Google lets LGBTQ-plus sellers tag their business in Maps

Google adds a label to Maps that allows people to identify their business as LGBTQ-plus owned, join Yelp, which has a similar label† While Google Maps has had labels like LGBTQ-friendly and Transgender Safe Space for yearsthe company says the new corporate identity feature will help people who choose to support different businesses and could help queers find nearby communities.

As with Google’s other labels for businesses owned by Black, Latino, Veterans, and Women, the LGBTQ Plus label must be added by the verified business profile owner. (It’s not like other Maps metadata, which can be added by community members.) The labels can appear anywhere in the Google Maps interface, and you can also search for them by typing “LGBTQ companies,” for example.

As my former colleague Taylor Lyles noted in a 2020 story about Google rolling out a Black-owned label, there is no clear verification process for the attributes. Google’s help page for adding them doesn’t list any additional steps for business owners other than adding the labels. While this may raise concerns that people could be lying to game search results, it’s also difficult to suggest a suitable verification system for virtually any identity. Google’s user interface also makes it clear that it does not verify the information itself by saying that the label was added by the company.

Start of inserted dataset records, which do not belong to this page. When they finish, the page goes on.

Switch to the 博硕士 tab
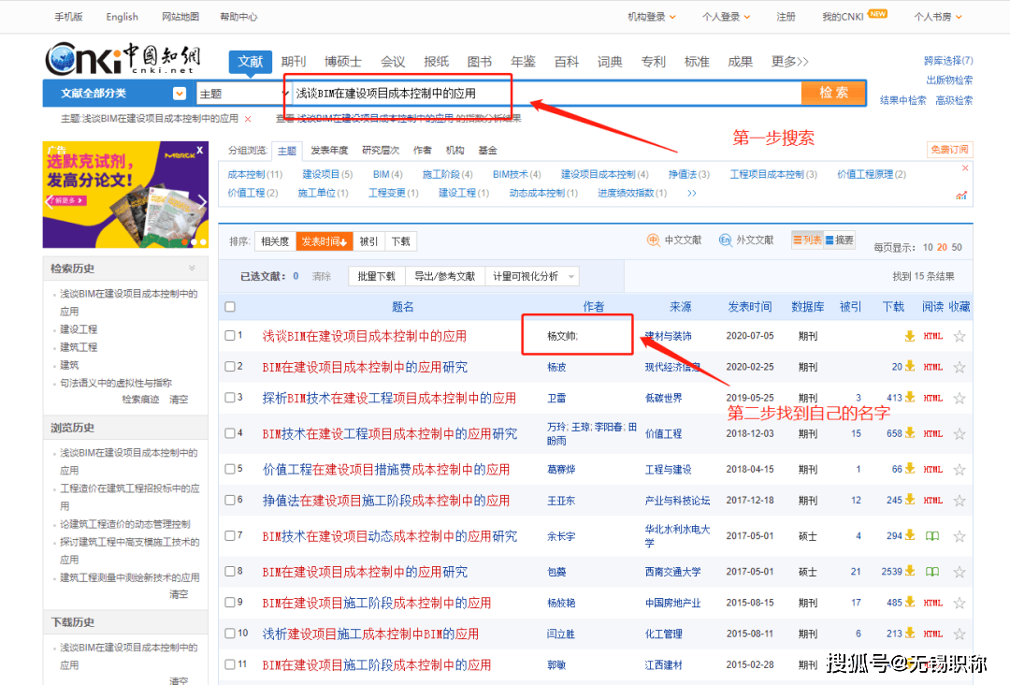Viewport: 1010px width, 685px height. (342, 60)
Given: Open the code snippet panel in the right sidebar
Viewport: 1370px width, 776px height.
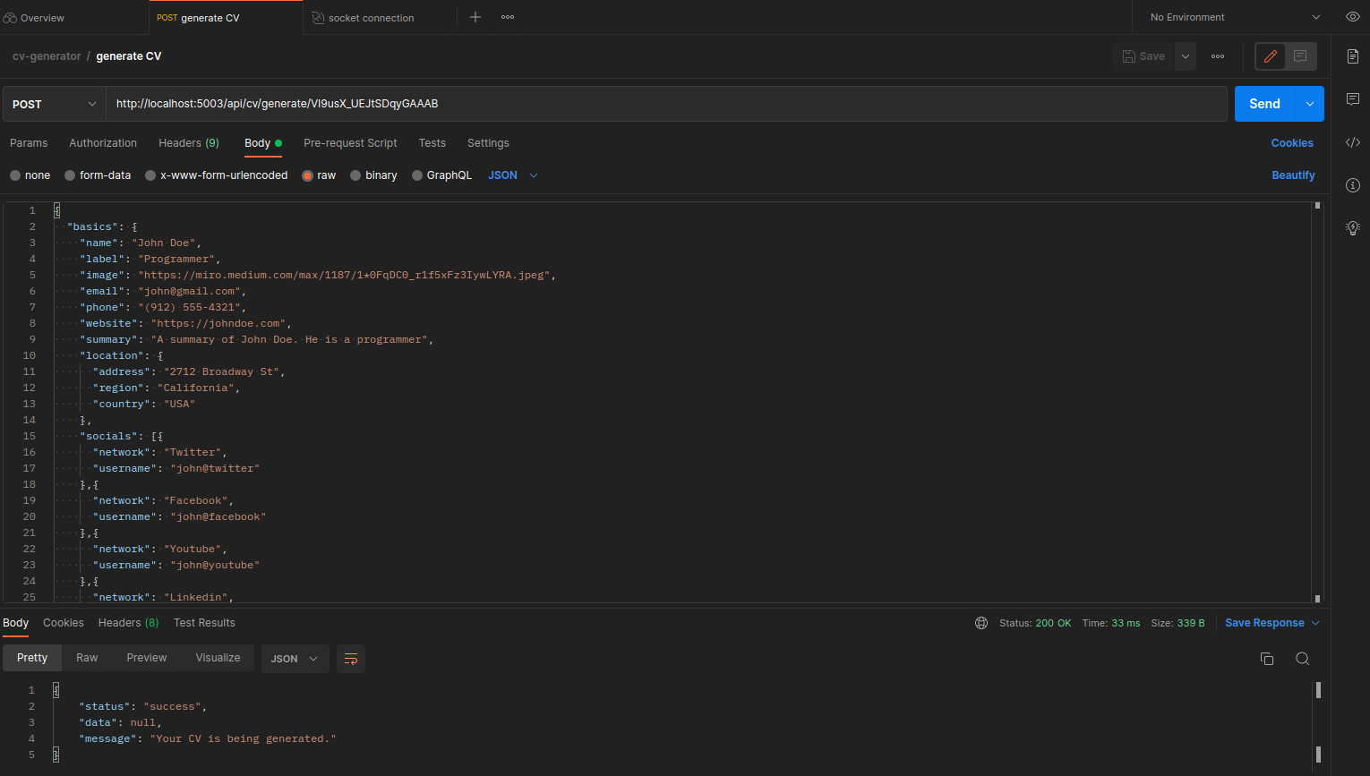Looking at the screenshot, I should [x=1353, y=141].
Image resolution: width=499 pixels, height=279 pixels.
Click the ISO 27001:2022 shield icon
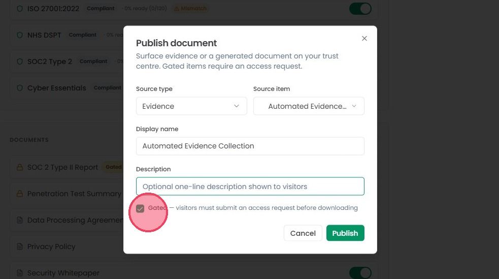click(x=20, y=9)
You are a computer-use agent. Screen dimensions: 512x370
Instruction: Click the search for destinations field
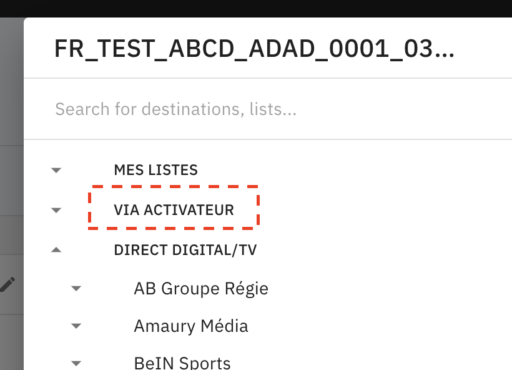click(177, 109)
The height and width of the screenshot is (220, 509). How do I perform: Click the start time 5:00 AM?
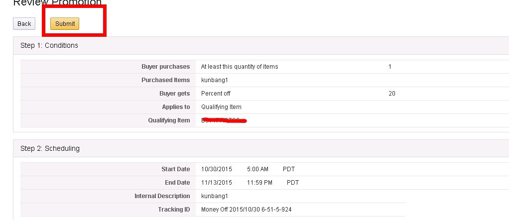[x=258, y=169]
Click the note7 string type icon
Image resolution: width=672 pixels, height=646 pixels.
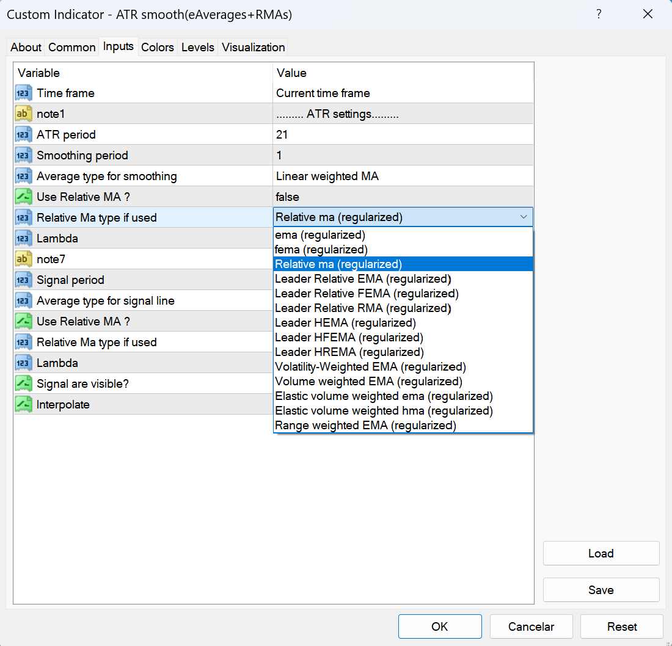coord(24,259)
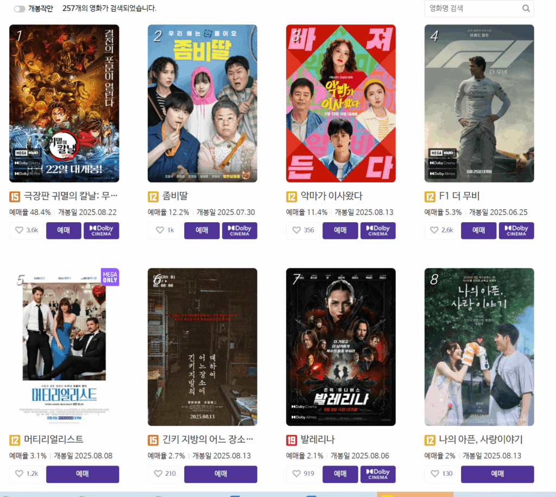Image resolution: width=556 pixels, height=497 pixels.
Task: Open the F1 더 무비 poster
Action: tap(479, 103)
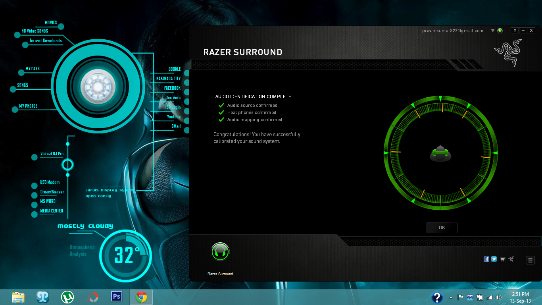This screenshot has height=305, width=542.
Task: Click the Razer Surround headphone icon
Action: (x=220, y=251)
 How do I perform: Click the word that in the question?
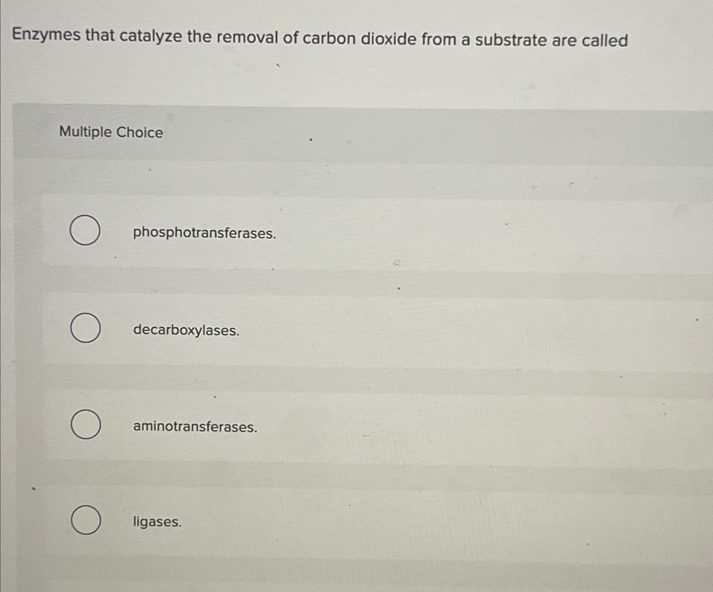tap(100, 36)
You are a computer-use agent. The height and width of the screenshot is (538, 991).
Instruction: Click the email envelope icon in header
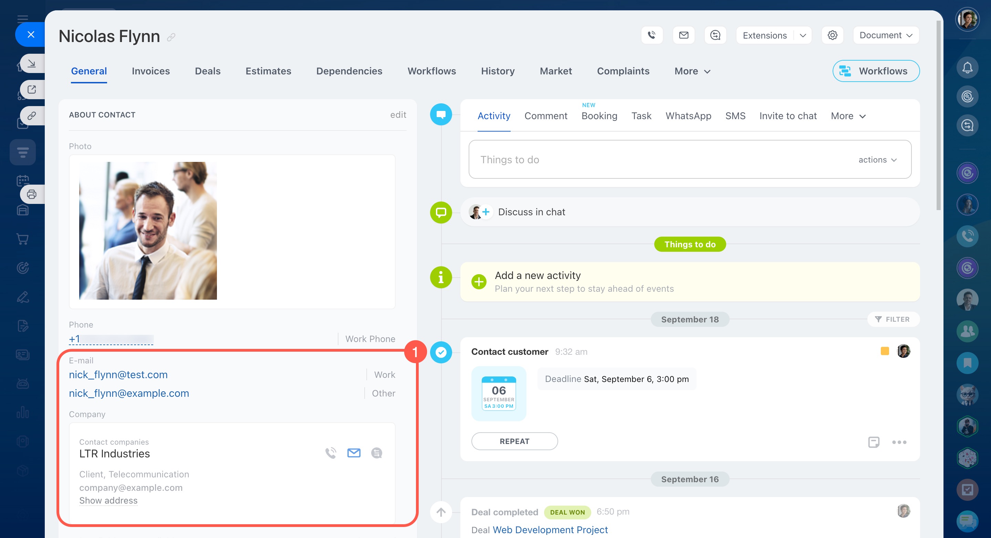point(684,35)
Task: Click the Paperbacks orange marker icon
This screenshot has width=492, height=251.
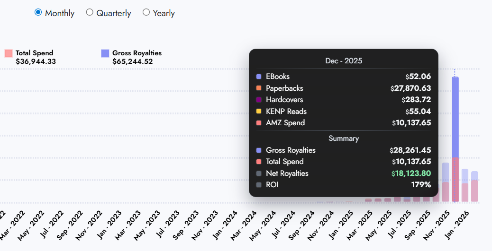Action: tap(259, 88)
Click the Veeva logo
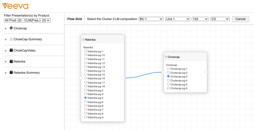Screen dimensions: 254x130 tap(15, 6)
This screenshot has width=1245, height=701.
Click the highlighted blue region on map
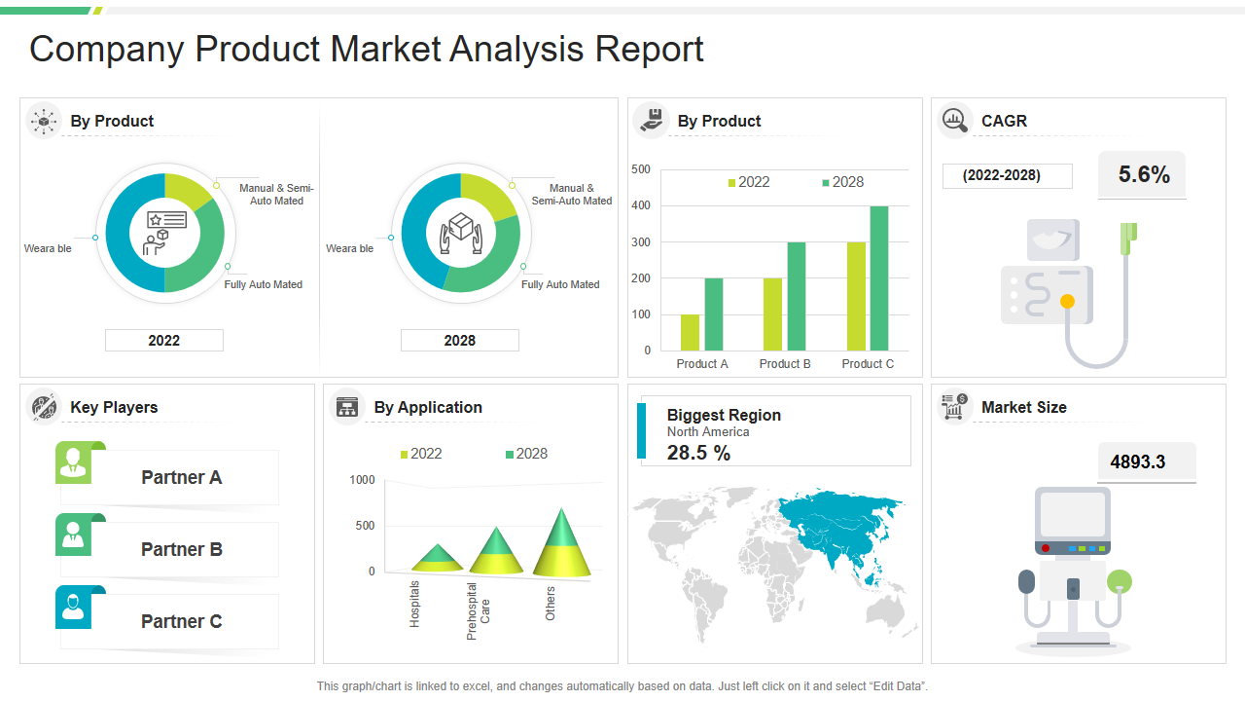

The company also has some systems in place to address potential security issues. To be Business Identity Documentation says it has an abuse team to “quickly” deal with any harassment the system detects or that business owners report receiving because of their label. (For example, users leave negative reviews because they don’t like a business owned by a queer.) Actions like that won’t necessarily protect an owner or their business from physical harm — and given anti-LGBTQ violence and legislation emerging, according to Prism, that is unfortunately not excluded. But it’s still good to hear Google is thinking about it, especially given its less-than-perfect track record of protecting queer creators in other parts of its business.